The Body Covers: The 4th International AIDS Malignancy Conference
Transmission of Human Herpes Virus Type 8 (HHV-8, The Kaposi's Sarcoma-Associated Herpes Virus)
May 16-18, 2000
Although it has been over five years since the initial reports of a virus related to KS were made, it is still unclear just how this virus is transmitted. Studies by various investigators have shown a clear and fairly striking relationship between the number of sexual partners that gay men have and positive blood tests for the virus. However, it is still unclear what activities increase the risk of spreading the infection. Martin et al., at the University of California, San Francisco, looked at the chance of detection of HHV-8 in various body fluid samples. They found that HIV-positive subjects had much higher levels of HHV-8 in bodily tissues than HIV-negative patients. The highest concentrations were in blood and saliva with 48% and 35% of these samples being positive for HHV-8. Substantially less was seen in semen; only 15% of the samples were positive. No samples of stool were positive for the virus. Based on this information, it might seem likely that oral genital sexual contact may be the most risky act for the transmission of HHV-8. However, other studies have shown conflicting results as to which sexual act might be most risky. Therefore, the authors could not recommend avoiding any single or specific group of sexual activities that might lead to a high likelihood of transmission.
Lawrence Corey at the University of Washington performed similar studies and had similar findings, including a 50% rate of shedding of virus in the saliva or throat compared to an 8% rate in the genital or anal region. He noted that the titer of HHV-8 in the mouth was approximately 2-1/2 times higher than any other mucus membrane. He asked why there is so little HHV-8 seropositivity in the HIV-negative population when saliva appears to be an infectious fluid that is transmitted between many people in most parts of the world. He also spoke of data from his laboratory suggesting that cytomegalovirus may act as a cofactor and increase the shedding of HHV-8, besides causing many life-threatening infections in HIV patients.

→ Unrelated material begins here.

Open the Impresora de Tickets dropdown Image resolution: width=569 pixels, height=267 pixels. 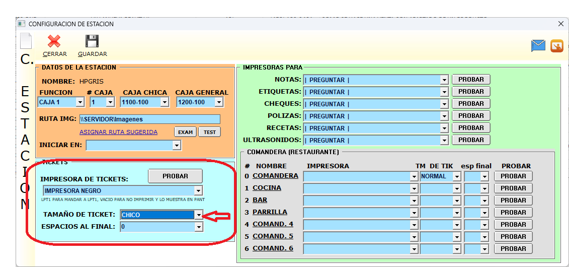(198, 191)
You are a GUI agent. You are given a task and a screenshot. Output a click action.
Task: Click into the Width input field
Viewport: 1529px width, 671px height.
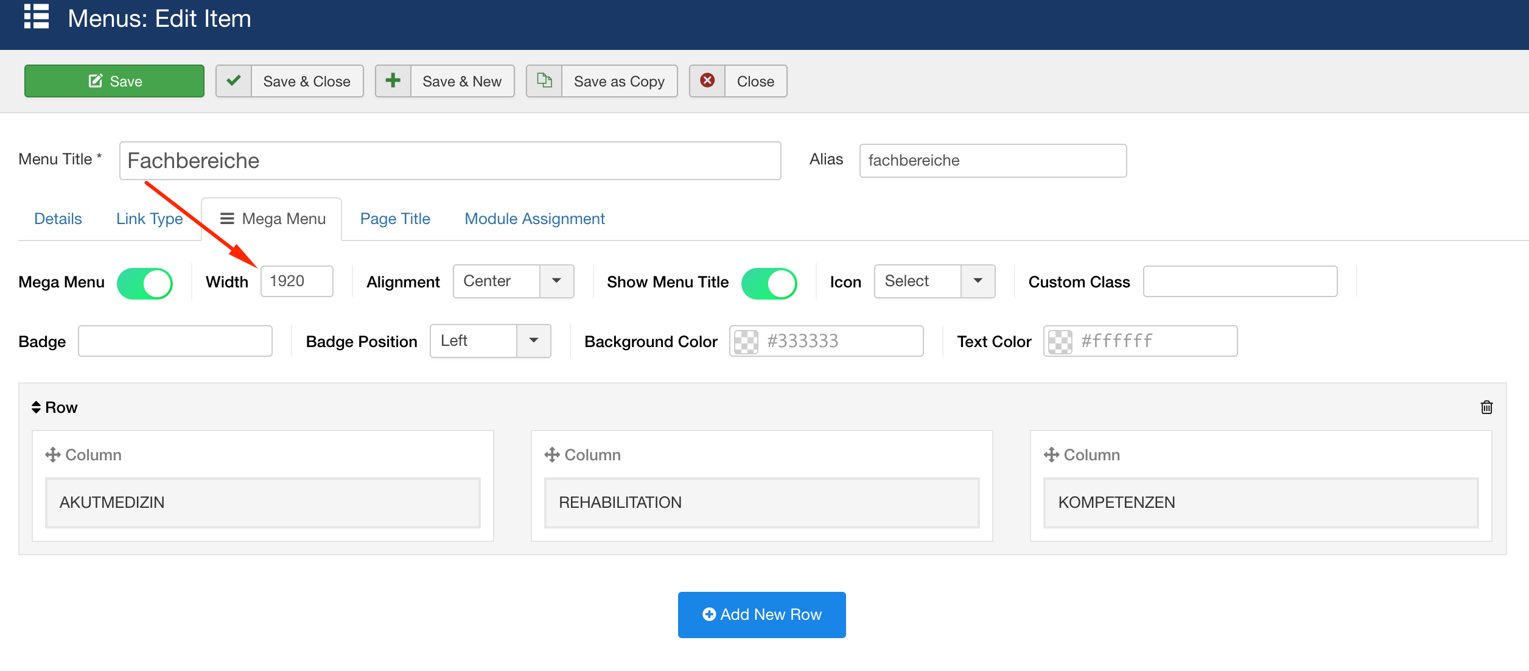pos(297,281)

Studies of HHV-8 transmission within relatively isolated populations, one in French Guiana and one in Cameroon, revealed an even more confusing pattern of transmission. These groups were studied for HHV-8 positivity and transmission. It was found that there was a high correlation between seropositivity between mother and her children, as well as between siblings; there was no relationship between the likelihood of infection between spouses. Also, in Cameroon specifically, most people that develop evidence of an HHV-8 infection will do so before the age of 20. This is before the time of peak sexual transmission in this population. This suggests that the main routes of HHV-8 transmission in non-homosexual populations are from mother to child and between siblings. No good theory was proposed as to why this might be true, and further work needs to be done to answer these questions.